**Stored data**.
- - - - - - -

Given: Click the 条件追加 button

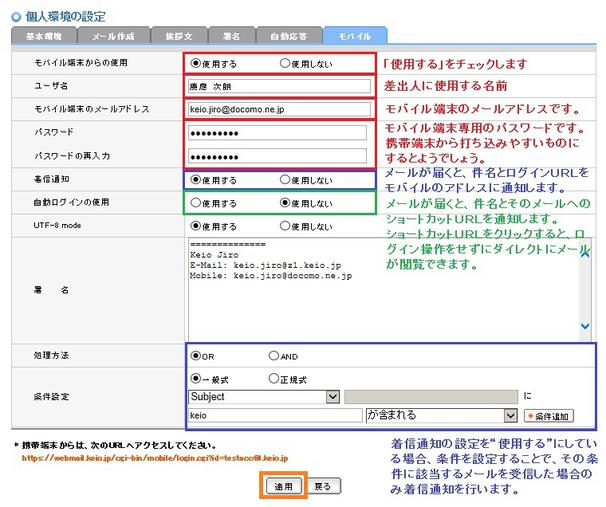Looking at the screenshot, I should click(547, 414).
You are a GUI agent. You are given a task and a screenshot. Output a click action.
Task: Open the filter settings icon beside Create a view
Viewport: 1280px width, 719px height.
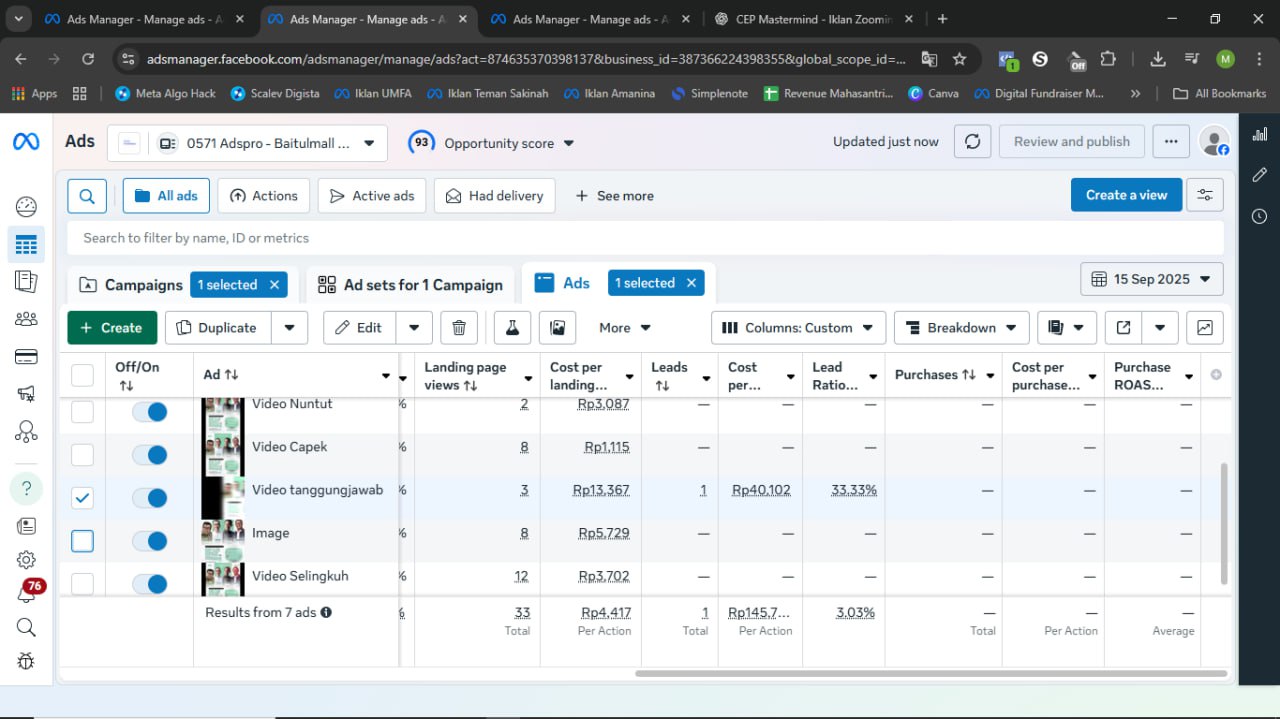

- - - - - - -

An exact copy of the lines from the one with "You are a GUI" through the end of the records: produce that and nothing more, leaving out the pictures.

**Written answer**.
You are a GUI agent. You are given a task and a screenshot. Output a click action.
Task: Open the filter settings icon beside Create a view
Viewport: 1280px width, 719px height.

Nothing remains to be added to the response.